I would double check your config to make sure there’s no odd spaces or inverted commas. Failing that, have you tried installing the logger add-on to see if there’s more details in there?
Also I’m not sure if you’re on a Mac or not but use Chrome if you need to access the local IP. Safari for some reason just fails immediately but Chrome works.
Exit code 0 means success, any number other than 0 is an error. Unfortunately there’s no set standard to what the number means, it’s set by the program itself.
In my particular case, this add-on worked. I changed nothing in the config. Now it doesn’t. The only thing that’s changed that could possibly affect it is different versions of supervisor and core.
I’ve removed the add-on, re-installed the add-on. Reset config to default multiple times. Removed the existing certs. Tried a new domain. All give the exact same log. The logger add-on doesn’t give any useful info either unfortunately.
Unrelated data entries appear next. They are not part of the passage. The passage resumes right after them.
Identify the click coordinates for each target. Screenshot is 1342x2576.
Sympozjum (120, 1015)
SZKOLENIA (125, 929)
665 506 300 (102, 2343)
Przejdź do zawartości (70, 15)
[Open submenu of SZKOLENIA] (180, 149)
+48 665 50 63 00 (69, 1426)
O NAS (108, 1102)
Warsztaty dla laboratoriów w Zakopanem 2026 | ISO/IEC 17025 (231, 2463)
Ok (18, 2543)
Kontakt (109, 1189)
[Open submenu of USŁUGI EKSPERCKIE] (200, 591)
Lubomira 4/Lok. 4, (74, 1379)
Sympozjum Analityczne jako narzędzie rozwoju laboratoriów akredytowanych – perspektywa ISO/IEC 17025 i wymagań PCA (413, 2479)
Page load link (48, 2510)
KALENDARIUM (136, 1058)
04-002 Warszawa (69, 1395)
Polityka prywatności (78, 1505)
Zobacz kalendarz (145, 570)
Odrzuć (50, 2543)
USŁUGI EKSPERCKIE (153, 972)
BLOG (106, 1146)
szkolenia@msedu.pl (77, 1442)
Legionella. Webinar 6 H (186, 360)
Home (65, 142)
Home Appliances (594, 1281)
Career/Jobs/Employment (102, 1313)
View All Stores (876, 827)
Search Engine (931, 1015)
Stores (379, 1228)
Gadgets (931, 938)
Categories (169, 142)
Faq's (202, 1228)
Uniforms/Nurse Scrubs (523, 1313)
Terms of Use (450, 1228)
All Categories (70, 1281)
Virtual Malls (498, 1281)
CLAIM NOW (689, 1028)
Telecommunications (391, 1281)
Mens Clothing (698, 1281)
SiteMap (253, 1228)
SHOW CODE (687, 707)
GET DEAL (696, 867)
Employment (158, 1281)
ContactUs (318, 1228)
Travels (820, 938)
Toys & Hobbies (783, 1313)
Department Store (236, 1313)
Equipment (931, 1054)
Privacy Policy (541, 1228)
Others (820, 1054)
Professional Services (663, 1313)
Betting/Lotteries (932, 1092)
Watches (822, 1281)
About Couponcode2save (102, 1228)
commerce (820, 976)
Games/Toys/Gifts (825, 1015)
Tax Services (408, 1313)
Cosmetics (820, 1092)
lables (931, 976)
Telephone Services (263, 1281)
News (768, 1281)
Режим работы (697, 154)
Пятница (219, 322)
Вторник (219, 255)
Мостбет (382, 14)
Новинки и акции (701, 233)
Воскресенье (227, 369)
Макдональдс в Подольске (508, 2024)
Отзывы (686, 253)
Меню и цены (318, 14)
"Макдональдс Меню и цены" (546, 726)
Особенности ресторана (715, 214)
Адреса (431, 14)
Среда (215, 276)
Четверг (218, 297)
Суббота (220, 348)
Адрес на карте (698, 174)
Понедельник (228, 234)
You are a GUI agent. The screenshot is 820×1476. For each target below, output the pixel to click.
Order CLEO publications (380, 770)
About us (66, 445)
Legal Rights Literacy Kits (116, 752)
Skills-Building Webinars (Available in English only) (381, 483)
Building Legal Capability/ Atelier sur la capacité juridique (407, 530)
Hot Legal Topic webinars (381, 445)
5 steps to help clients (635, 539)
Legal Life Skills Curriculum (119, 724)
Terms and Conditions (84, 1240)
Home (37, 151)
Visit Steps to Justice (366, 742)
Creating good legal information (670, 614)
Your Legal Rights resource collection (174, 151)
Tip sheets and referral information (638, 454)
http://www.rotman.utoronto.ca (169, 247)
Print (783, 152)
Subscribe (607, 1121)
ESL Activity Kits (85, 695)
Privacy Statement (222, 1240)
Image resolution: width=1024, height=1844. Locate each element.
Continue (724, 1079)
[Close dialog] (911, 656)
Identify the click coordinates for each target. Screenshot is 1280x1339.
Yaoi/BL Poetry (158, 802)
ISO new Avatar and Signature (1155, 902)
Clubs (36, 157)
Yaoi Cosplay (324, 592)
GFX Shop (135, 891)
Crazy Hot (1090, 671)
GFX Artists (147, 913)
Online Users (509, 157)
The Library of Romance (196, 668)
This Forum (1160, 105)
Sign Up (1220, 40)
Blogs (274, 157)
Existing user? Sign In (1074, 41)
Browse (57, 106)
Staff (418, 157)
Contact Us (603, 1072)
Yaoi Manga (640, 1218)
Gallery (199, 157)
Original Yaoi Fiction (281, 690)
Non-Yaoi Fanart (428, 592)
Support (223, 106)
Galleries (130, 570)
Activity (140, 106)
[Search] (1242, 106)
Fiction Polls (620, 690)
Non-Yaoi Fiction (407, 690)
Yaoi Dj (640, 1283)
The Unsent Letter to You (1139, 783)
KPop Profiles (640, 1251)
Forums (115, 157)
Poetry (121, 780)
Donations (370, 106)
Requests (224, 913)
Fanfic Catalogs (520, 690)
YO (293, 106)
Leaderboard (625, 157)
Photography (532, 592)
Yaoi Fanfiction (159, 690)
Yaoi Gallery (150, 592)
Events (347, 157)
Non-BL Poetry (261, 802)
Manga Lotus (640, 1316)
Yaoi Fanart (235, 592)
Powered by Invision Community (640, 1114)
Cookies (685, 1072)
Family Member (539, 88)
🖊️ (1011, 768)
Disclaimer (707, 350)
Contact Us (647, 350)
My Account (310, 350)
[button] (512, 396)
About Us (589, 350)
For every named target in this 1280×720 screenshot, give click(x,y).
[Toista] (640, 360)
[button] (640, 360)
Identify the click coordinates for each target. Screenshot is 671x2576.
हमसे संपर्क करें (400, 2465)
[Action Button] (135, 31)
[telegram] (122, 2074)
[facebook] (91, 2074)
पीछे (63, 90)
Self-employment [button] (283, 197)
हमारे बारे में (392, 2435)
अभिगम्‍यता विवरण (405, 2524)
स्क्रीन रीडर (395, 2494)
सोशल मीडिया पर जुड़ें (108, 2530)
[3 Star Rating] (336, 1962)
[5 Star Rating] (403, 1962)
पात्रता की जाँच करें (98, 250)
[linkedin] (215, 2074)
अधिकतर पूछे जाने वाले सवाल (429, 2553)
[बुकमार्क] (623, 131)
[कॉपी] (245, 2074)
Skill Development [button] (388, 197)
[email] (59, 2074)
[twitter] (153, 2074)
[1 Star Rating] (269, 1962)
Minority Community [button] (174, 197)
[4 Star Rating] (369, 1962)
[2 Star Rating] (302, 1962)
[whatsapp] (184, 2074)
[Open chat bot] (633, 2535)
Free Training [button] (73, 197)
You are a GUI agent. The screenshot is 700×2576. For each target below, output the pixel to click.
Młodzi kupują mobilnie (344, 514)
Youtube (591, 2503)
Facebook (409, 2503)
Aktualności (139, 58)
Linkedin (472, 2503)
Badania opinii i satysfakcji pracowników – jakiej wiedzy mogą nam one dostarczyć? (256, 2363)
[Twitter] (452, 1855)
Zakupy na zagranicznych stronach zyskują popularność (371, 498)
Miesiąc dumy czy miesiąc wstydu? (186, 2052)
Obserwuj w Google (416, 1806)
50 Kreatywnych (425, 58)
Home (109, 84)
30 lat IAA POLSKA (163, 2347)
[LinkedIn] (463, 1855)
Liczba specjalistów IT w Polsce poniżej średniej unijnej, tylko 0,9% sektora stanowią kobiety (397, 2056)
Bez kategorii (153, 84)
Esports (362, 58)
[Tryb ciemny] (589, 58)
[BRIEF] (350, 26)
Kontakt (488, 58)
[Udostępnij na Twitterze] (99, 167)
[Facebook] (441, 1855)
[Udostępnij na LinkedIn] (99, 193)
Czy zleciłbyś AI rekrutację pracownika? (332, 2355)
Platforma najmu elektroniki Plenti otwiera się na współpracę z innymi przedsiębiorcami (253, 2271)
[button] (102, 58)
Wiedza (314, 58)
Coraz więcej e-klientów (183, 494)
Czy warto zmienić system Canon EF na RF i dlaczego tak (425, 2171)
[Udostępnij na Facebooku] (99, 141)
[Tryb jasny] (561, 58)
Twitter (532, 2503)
You could try to add this code to the run.sh script and see if it outputs where it’s failing:
trap 'catch $? $LINENO' EXIT
catch() {
echo "catching!"
if [ "$1" != "0" ]; then
# error handling goes here
echo "Error $1 occurred on $2"
fi
}
Clone or download the add-on from GitHub, make the change to run.sh (and perhaps the name in config.json so it’s easier to spot) and then dump the entire add-on into the addons folder:
I’ll try to do some testing this weekend but let me know how you get on.